Hundreds of Old Mutual Ltd’s employees, blowing green vuzuzelas and beating drums, danced through the streets of Johannesburg ahead of the listing.
“What’s most exciting about our listing as an independent, standalone entity is that it enables us to unlock shareholder value and create a business with a strong strategic focus on sub-Saharan Africa,” Old Mutual Ltd’s chief executive Peter Moyo said.
Old Mutual, which traces its roots back to the mid-19th as South Africa’s first mutual aid society with 166 members, has already sold its U.S. asset management business and on Monday separately listed its U.K wealth arm, renamed Quilter.

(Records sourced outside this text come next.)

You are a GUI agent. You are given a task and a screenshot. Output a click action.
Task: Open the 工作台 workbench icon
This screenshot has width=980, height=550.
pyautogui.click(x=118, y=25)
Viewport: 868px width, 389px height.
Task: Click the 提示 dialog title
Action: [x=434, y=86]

The break-up is part of a growing global trend for conglomerates to hive off bits of their businesses, sometimes in response to pressure from activist investors.
General Electric said earlier on Tuesday it would spin out its healthcare business and sell its stake in oil firm Baker Hughes, leaving the U.S. company focused on jet engines, power plants and renewable energy.
“The nice thing about this Old Mutual break up is that you now have a vehicle that’s purely emerging market, if you want to buy that, and another vehicle that’s purely UK,” Michael Treherne, a portfolio manager at Vestact, said.
Later this year, Old Mutual’s African business will spin off part of its 53 percent interest in South Africa’s fourth largest lender, Nedbank.
Old Mutual, which will retain a roughly 20 percent stake in Nedbank, bought into the bank in 1986 when it was forced by apartheid South Africa’s strict capital controls into being a major shareholder in several local companies.
The company’s head office in London will be wound down this year. It has been cutting staff in London since it first announced the demerger two years ago. Staff numbers in London are expected to fall to around 40 this year from 120, Old Mutual has said.